## MATERIAL PROVIDED
________________________

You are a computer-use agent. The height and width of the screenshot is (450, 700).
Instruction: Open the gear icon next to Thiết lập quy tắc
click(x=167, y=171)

________________________

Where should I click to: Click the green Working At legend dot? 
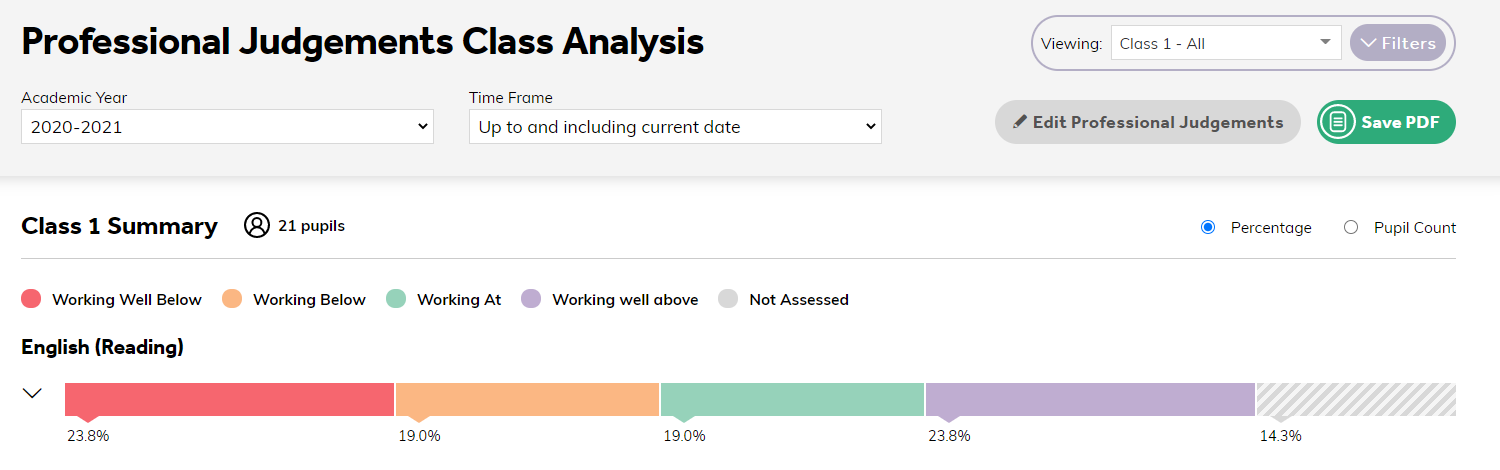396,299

________________________

Recast the records from the line with "You are a computer-use" to the line with "click(x=167, y=171)" as a Markdown table with columns named Row and Line, numbering each line and leaving out blank lines.

| Row | Line |
|---|---|
| 1 | You are a computer-use agent. The height and width of the screenshot is (450, 700). |
| 2 | Instruction: Open the gear icon next to Thiết lập quy tắc |
| 3 | click(x=167, y=171) |